DATA LISTING:

────────

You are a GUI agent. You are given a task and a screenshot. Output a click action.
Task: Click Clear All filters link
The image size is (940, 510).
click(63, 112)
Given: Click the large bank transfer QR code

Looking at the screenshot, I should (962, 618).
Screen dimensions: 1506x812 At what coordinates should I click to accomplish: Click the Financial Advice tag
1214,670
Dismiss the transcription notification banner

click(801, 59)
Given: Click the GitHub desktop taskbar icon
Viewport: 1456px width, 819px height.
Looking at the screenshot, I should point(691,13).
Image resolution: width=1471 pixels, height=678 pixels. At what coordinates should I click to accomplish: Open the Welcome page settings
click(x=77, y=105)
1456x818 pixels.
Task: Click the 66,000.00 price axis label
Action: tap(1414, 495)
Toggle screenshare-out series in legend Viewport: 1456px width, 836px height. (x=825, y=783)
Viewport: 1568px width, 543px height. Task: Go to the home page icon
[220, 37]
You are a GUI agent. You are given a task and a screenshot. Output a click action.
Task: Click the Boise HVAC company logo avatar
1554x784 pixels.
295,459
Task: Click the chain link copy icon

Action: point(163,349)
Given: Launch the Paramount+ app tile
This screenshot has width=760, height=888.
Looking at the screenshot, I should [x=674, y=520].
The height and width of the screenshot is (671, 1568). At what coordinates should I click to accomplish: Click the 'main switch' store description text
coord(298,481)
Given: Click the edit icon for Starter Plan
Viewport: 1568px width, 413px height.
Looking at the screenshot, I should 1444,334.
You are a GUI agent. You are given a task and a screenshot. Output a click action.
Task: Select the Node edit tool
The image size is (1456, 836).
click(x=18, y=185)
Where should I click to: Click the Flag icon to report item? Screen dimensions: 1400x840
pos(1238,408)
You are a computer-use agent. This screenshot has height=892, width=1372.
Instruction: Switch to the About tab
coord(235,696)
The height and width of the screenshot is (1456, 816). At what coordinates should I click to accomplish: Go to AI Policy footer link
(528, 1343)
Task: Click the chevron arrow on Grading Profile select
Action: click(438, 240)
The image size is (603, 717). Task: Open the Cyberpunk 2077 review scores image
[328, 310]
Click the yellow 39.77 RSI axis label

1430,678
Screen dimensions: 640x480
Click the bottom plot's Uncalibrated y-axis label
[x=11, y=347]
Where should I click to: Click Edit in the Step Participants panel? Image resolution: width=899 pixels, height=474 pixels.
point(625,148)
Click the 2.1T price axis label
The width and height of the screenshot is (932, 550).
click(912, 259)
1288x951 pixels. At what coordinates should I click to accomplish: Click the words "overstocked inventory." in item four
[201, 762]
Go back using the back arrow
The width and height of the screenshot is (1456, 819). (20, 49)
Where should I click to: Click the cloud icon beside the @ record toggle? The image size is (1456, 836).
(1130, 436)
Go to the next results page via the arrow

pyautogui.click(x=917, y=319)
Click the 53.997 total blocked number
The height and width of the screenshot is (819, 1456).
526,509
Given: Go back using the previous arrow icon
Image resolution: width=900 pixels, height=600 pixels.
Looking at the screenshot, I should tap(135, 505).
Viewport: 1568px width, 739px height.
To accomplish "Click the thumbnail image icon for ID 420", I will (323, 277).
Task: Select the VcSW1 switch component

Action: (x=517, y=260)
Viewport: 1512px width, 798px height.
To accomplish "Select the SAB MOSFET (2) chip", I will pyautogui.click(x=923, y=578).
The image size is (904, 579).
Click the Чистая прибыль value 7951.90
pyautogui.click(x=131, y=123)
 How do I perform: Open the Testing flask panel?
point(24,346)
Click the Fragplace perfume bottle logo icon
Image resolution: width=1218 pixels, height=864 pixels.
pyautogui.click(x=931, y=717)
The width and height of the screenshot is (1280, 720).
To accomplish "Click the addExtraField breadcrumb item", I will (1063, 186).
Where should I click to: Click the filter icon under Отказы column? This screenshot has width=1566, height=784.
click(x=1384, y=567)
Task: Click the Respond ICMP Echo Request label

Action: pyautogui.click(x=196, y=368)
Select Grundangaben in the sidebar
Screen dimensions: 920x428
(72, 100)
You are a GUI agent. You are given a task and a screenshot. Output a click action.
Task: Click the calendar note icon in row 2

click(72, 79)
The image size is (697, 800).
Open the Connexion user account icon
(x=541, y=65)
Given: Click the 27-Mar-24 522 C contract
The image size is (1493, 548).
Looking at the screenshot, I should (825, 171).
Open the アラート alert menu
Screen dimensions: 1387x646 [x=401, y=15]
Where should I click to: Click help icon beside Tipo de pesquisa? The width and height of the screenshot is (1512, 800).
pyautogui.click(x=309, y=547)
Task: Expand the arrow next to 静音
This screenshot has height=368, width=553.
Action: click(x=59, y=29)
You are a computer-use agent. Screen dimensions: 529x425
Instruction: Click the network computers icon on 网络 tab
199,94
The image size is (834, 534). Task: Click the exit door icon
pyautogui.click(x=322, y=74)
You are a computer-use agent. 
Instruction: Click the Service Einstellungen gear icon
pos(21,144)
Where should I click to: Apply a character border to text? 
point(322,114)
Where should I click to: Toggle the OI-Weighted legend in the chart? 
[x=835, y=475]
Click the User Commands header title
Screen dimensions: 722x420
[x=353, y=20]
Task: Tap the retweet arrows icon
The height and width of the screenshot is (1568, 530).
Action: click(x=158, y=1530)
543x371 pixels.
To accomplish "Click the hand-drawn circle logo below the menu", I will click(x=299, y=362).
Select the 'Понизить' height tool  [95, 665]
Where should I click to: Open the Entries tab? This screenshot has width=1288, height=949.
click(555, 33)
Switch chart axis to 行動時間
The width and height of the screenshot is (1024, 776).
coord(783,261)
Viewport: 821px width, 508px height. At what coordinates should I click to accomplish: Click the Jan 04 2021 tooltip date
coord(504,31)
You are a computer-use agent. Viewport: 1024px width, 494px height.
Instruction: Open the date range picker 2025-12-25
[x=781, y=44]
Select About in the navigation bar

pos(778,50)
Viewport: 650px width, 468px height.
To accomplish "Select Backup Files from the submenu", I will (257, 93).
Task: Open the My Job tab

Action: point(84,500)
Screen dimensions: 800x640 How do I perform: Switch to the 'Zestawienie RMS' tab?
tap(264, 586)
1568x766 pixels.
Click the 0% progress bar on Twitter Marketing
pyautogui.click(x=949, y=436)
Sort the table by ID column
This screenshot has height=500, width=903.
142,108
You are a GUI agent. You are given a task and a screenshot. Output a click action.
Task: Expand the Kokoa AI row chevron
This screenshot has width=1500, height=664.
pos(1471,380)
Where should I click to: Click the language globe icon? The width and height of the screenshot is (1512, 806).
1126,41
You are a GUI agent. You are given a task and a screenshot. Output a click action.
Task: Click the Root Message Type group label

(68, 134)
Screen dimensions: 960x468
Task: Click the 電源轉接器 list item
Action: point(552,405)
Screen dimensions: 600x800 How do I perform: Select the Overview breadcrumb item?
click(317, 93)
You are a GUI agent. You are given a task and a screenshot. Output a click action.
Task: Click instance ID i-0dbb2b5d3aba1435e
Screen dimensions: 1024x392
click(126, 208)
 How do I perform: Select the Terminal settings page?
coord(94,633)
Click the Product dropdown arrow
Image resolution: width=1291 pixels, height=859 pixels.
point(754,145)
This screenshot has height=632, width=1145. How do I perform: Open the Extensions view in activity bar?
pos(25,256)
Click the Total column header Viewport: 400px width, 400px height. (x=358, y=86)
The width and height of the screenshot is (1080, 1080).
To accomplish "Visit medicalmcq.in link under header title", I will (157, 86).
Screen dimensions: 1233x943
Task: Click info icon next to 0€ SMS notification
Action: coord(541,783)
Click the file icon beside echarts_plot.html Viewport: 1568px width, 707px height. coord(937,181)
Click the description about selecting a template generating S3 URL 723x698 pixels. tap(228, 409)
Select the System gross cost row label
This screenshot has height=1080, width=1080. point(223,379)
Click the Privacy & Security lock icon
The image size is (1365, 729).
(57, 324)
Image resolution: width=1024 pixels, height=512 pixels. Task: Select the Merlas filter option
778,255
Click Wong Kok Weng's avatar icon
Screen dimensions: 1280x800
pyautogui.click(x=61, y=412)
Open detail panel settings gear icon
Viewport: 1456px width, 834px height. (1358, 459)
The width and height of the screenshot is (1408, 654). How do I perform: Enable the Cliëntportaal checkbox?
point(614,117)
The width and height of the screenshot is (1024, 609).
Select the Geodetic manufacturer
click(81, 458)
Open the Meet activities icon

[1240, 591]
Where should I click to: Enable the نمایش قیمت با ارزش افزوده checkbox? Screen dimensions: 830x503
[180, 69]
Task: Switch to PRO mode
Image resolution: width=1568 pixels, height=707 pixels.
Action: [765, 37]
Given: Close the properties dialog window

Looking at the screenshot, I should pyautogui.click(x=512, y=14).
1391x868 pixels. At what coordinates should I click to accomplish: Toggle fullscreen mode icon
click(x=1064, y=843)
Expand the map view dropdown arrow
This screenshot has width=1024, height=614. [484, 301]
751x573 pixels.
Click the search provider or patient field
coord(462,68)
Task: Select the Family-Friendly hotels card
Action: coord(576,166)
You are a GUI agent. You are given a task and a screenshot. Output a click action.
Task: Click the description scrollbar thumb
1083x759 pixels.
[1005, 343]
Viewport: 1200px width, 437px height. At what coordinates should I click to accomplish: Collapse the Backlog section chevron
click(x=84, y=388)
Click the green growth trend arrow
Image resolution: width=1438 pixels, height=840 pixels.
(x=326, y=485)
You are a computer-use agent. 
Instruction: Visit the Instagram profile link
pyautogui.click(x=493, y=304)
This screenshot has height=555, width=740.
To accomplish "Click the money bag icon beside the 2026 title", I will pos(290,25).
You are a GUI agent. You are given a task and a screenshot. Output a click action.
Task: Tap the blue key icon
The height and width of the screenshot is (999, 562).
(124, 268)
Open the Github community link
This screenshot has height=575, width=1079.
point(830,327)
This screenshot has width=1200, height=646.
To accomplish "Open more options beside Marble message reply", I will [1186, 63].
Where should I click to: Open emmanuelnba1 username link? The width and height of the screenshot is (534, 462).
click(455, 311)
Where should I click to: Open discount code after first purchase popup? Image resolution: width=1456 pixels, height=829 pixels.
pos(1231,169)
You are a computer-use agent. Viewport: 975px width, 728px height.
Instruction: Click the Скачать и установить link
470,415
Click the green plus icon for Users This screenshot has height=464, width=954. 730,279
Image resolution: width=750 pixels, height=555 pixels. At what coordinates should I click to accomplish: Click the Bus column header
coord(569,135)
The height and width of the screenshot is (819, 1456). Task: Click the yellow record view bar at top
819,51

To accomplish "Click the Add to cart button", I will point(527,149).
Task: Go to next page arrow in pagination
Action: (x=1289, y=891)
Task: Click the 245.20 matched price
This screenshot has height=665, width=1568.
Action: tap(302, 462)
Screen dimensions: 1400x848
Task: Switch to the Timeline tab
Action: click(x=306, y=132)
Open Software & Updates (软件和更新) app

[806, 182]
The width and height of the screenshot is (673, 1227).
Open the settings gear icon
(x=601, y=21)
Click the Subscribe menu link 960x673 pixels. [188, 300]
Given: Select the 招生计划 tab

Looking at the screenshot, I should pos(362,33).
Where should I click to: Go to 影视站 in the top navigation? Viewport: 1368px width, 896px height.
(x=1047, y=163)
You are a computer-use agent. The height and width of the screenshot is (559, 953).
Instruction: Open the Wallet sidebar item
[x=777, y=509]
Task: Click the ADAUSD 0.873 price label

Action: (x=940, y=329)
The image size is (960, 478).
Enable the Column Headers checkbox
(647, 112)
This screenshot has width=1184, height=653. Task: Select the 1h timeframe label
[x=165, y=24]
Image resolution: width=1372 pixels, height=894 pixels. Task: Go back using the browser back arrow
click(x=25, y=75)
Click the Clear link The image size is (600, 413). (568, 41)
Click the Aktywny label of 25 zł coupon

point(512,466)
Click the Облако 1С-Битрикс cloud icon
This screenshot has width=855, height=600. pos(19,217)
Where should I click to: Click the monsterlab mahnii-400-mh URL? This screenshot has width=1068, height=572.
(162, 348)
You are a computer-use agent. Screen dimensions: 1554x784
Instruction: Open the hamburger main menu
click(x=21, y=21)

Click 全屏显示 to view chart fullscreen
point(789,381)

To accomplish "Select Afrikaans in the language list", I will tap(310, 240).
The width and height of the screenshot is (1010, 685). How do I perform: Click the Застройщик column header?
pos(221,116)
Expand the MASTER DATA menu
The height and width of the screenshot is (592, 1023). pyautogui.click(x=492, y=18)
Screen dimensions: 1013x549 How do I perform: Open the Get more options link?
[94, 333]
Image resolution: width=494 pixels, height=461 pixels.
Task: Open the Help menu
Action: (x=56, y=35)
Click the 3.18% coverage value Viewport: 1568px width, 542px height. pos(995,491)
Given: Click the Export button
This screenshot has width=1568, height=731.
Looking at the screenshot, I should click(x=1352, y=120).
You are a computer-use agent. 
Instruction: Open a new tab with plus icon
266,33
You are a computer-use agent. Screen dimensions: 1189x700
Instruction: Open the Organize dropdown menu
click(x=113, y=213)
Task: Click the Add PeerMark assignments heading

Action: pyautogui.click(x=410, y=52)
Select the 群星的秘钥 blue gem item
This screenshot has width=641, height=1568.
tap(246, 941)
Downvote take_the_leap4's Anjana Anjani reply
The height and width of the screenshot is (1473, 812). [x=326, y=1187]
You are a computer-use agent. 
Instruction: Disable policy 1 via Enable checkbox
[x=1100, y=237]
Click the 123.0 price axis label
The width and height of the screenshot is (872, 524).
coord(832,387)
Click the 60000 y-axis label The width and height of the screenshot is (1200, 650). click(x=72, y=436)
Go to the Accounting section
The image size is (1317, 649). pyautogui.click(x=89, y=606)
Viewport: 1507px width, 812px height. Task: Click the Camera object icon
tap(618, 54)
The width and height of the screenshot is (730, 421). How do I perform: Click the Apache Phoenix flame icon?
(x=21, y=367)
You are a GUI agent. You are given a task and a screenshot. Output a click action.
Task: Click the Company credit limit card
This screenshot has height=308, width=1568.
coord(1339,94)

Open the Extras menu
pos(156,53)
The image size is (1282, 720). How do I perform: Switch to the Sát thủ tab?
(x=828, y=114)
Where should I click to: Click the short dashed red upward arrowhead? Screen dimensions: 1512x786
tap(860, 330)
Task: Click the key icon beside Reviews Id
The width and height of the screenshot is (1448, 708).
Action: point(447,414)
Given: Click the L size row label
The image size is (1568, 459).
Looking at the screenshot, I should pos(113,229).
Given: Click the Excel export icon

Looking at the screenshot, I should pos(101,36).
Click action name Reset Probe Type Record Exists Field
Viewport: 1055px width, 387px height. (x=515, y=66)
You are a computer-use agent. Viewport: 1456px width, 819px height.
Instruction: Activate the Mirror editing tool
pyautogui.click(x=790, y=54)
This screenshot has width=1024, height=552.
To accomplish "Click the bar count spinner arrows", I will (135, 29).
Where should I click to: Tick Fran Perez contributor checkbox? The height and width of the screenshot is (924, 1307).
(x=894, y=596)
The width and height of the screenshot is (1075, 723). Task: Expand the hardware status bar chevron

────────

WHAT THE TASK ASKS: Reproduce verbatim the lines from the one containing "Task: Tap the retweet arrows icon" through the one containing "coord(504,31)", inclusive.

OUTPUT OF THE EXERCISE:
Task: Tap the retweet arrows icon
The height and width of the screenshot is (1568, 530).
Action: click(x=158, y=1530)
543x371 pixels.
To accomplish "Click the hand-drawn circle logo below the menu", I will click(x=299, y=362).
Select the 'Понизить' height tool  [95, 665]
Where should I click to: Open the Entries tab? This screenshot has width=1288, height=949.
click(555, 33)
Switch chart axis to 行動時間
The width and height of the screenshot is (1024, 776).
coord(783,261)
Viewport: 821px width, 508px height. At what coordinates should I click to accomplish: Click the Jan 04 2021 tooltip date
coord(504,31)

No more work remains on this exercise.